Im Historiska museet begegneten wir den Wikingern, auf dem Sergelstorg und im Stadshuset der modernen schwedischen Architektur. Dazu rundeten noch 2 Ausflüge die Fahrt ab: Mit einem alten Dampfer ging es in den Skärgård, wo wir auf der fahrt bis Vaxholm einiger der 24000 Inseln zwischen Stockholm und dem offenen Meer sehen konnten, und eine fahrt nach Mariefred und Schloss Gripsholm. Das beeindruckende Schloss Gripsholm war nicht nur wegen seiner schönen Lage und seinem sehenswerten Inneren wichtig, sondern auch, weil wir bei dieser Fahrt auch auf den Spuren Kurt Tucholskys wandelten, der dieses Schloss in einem Roman verewigte und auch dort in der Nähe begraben liegt.

Beim Essen konnten wir uns häufiger eine schwedische Sitte zunutze machen: man zahlt einmal und isst und trinkt soviel man will. Frühstück gab es im Jugendherbergshaus neben dem Schiff, übrigens sehr gut und reichhaltig; mittags aßen wir an verschiedenen Stellen in der Stadt z.B. in der Cafeteria des Historischen Museums , im Kulturhuset oder im Stadthuset. Probleme gab es nur, wenn man z.B. abends noch ausgehen wollte, da viele Lokale für Jugendliche unter 21 verboten sind, was wir an einem Abend in Södermalm zu spüren bekamen.

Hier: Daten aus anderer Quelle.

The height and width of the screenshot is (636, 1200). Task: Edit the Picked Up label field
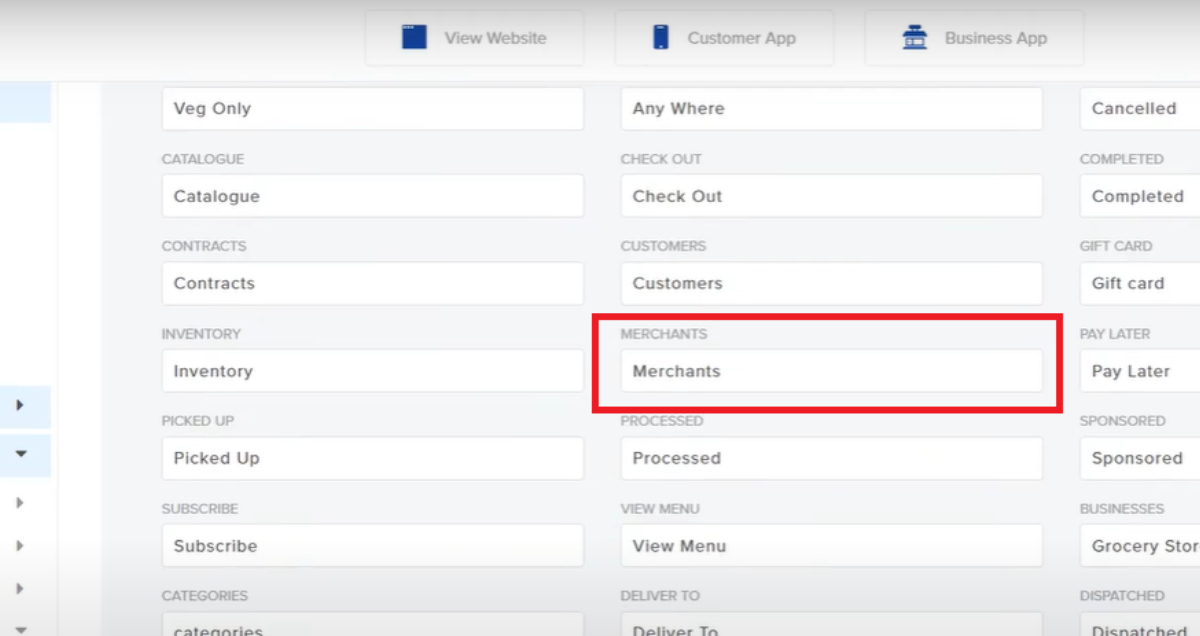372,458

Und das Wetter spielte auch noch mit: Sonne und 17 Grad, so dass Clarissa, Natalie und Alena ein Bad im Mälarsee wagten.

Alles in allem war die ganze Gruppe der Meinung, die Fahrt war optimal. Es gab viel zu sehen und zu erleben, keine Probleme, eine gute Gemeinschaft und viel Spaß.